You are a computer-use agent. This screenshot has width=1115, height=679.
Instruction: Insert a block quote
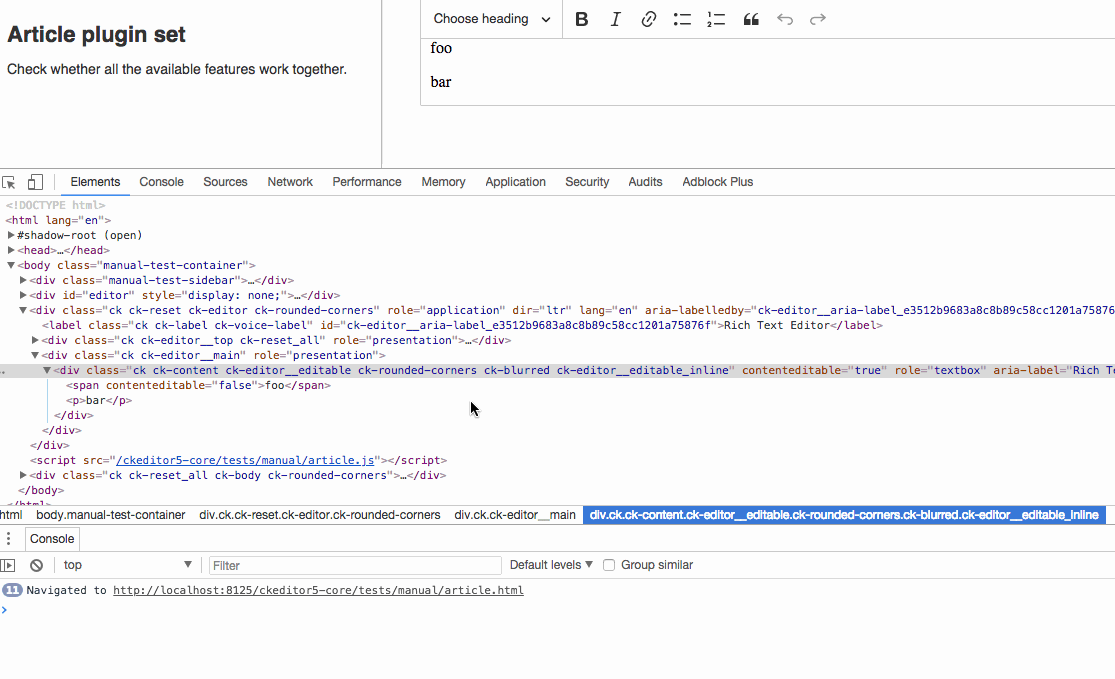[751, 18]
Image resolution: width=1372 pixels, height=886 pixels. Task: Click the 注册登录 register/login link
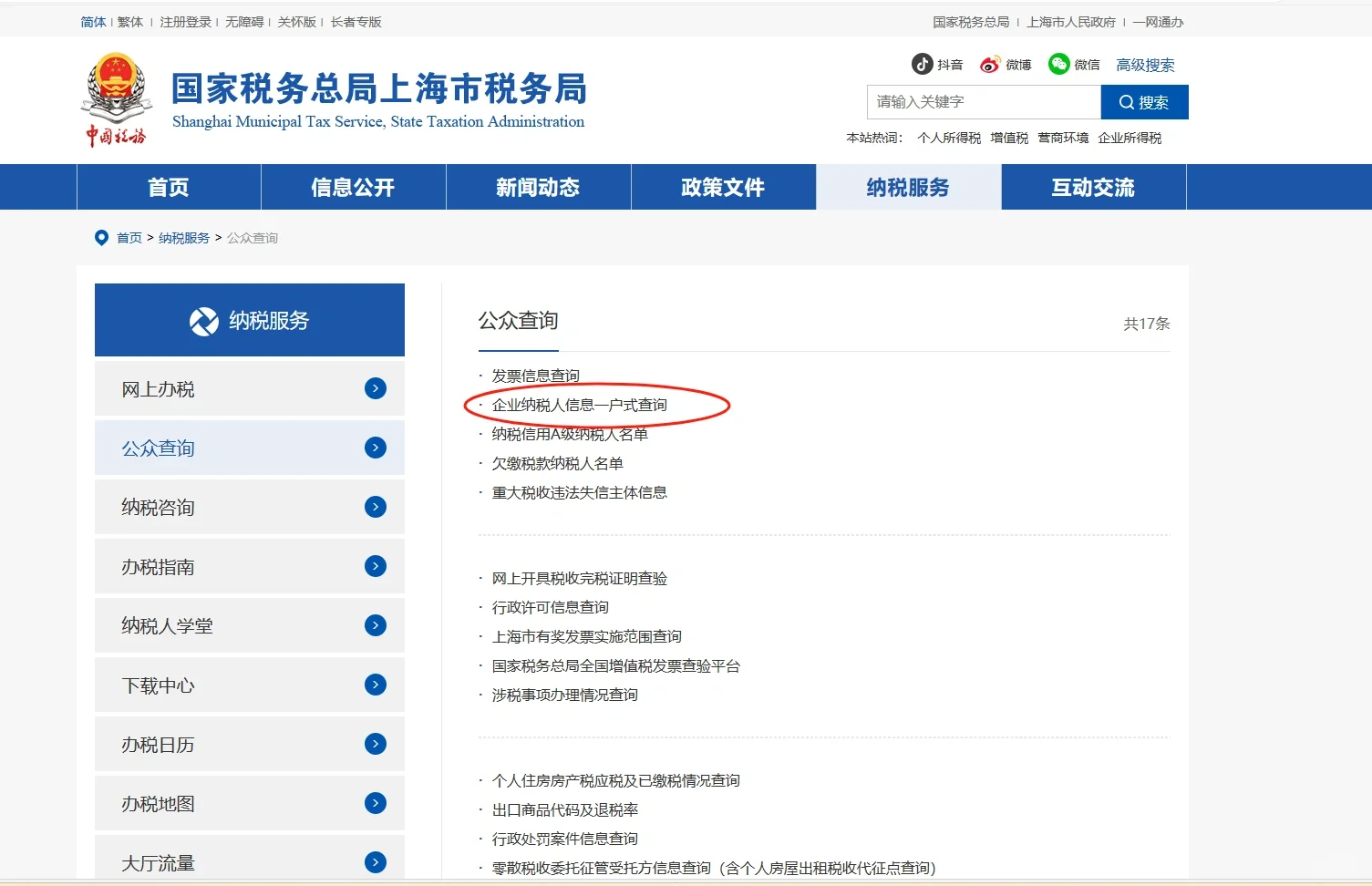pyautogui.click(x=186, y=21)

--

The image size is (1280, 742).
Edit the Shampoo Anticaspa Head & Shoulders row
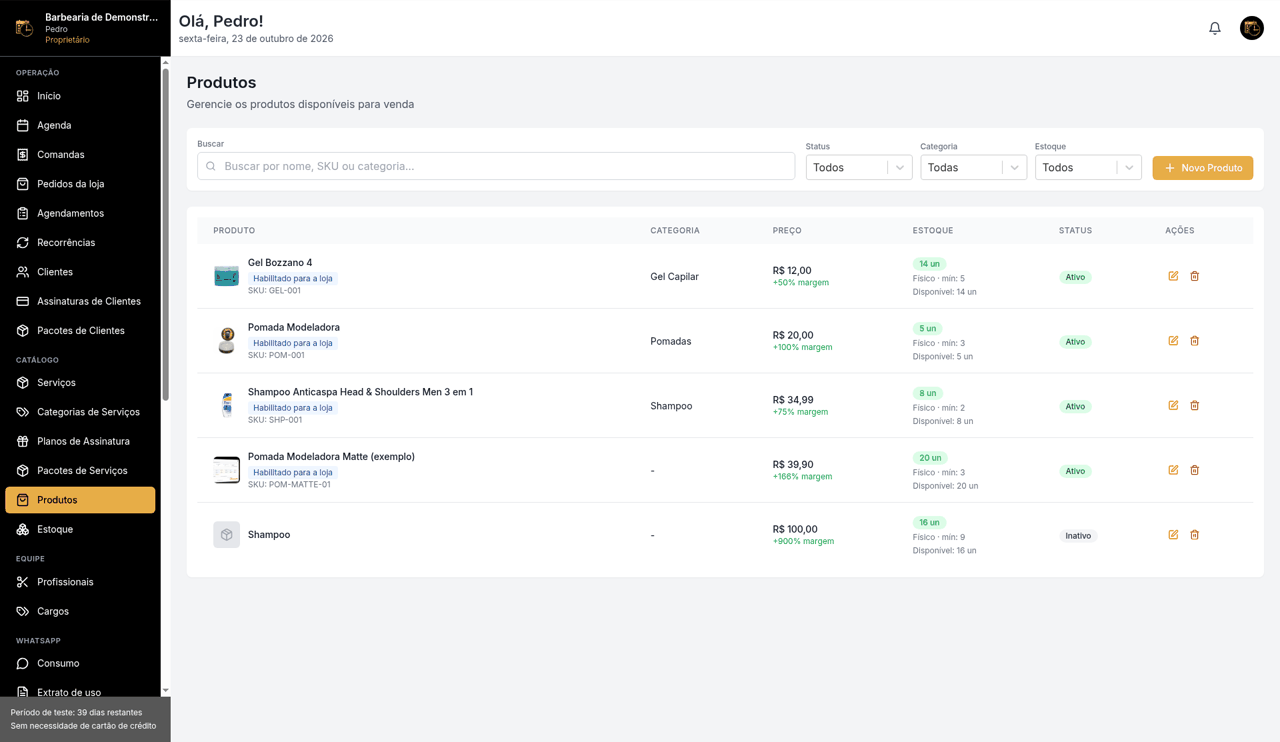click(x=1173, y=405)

> _TASK REQUIREMENTS_: Set down the rows from the line containing "Image resolution: width=1372" through the line containing "pyautogui.click(x=186, y=21)", leaving out the pictures.

> _SOLUTION TO THIS TASK_:
Image resolution: width=1372 pixels, height=886 pixels. Task: Click the 注册登录 register/login link
pyautogui.click(x=186, y=21)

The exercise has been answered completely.